[[ Record excerpts, beginning ]]

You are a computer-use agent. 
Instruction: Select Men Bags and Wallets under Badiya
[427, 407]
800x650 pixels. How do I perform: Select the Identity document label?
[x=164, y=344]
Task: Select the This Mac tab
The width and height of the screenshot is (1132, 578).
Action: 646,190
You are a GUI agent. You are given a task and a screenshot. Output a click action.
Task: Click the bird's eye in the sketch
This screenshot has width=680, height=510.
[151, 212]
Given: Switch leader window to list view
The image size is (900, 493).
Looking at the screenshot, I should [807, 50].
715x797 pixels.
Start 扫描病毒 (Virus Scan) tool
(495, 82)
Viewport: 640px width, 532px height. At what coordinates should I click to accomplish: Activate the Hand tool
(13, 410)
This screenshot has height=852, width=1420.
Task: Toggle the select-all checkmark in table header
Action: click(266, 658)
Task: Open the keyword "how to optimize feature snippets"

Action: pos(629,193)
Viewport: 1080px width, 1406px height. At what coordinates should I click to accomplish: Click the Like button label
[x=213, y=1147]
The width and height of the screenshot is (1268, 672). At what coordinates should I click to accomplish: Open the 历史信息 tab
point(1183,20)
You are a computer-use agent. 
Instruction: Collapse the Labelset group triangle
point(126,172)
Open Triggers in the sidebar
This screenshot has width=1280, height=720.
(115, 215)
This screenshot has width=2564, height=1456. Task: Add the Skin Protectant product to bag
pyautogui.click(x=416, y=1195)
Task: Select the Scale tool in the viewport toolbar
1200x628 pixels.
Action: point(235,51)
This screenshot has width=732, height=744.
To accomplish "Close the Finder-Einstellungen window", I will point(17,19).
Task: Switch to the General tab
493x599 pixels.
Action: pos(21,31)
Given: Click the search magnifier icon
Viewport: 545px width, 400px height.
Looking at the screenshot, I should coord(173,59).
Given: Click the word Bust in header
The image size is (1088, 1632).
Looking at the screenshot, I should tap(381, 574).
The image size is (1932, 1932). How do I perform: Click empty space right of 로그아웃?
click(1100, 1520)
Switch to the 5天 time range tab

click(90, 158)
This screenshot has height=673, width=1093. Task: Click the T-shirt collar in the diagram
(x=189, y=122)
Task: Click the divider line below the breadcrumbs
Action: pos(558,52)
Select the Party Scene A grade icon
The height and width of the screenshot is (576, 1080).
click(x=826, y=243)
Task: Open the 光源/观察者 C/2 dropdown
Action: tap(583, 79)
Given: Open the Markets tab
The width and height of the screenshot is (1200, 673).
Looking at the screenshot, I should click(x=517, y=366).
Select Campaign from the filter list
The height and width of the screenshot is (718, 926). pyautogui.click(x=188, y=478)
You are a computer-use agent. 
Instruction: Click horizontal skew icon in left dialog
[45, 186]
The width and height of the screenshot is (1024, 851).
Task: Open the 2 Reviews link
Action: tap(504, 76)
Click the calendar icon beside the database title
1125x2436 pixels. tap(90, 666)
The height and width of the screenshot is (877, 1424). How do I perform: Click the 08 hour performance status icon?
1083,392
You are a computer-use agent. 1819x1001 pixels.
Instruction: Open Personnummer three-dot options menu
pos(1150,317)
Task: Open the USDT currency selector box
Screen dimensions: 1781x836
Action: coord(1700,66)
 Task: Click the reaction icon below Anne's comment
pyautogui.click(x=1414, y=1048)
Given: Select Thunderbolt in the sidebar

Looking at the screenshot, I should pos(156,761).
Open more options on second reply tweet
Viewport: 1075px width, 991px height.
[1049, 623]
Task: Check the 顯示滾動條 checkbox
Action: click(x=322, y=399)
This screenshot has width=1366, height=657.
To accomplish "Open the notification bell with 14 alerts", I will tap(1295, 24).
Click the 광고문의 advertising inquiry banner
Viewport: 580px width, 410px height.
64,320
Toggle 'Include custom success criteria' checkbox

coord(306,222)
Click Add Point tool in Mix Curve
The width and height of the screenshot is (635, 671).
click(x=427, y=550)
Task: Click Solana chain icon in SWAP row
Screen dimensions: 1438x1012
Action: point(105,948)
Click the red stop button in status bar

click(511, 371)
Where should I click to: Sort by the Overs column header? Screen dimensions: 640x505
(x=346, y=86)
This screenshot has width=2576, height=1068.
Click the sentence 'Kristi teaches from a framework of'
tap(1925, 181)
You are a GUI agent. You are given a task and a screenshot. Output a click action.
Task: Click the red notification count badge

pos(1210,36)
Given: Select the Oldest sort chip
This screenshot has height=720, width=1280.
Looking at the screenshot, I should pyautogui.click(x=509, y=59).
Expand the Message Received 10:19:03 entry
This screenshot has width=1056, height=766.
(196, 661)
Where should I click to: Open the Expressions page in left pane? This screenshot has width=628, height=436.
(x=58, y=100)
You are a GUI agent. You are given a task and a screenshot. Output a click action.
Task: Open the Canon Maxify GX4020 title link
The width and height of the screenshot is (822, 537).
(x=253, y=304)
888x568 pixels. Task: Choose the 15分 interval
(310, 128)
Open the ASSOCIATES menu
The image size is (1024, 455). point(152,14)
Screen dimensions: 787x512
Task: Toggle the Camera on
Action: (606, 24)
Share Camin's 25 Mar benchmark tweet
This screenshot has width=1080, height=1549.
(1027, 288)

[[ Record excerpts, end ]]

- [Required work]: Could you repeat exactly the lines above from the line with "Task: Click Solana chain icon in SWAP row" up to and including the line with "Given: Select the Oldest sort chip", and only those?

- [Expected answer]:
Task: Click Solana chain icon in SWAP row
Screen dimensions: 1438x1012
Action: point(105,948)
Click the red stop button in status bar

click(511, 371)
Where should I click to: Sort by the Overs column header? Screen dimensions: 640x505
(x=346, y=86)
This screenshot has width=2576, height=1068.
Click the sentence 'Kristi teaches from a framework of'
tap(1925, 181)
You are a GUI agent. You are given a task and a screenshot. Output a click action.
Task: Click the red notification count badge

pos(1210,36)
Given: Select the Oldest sort chip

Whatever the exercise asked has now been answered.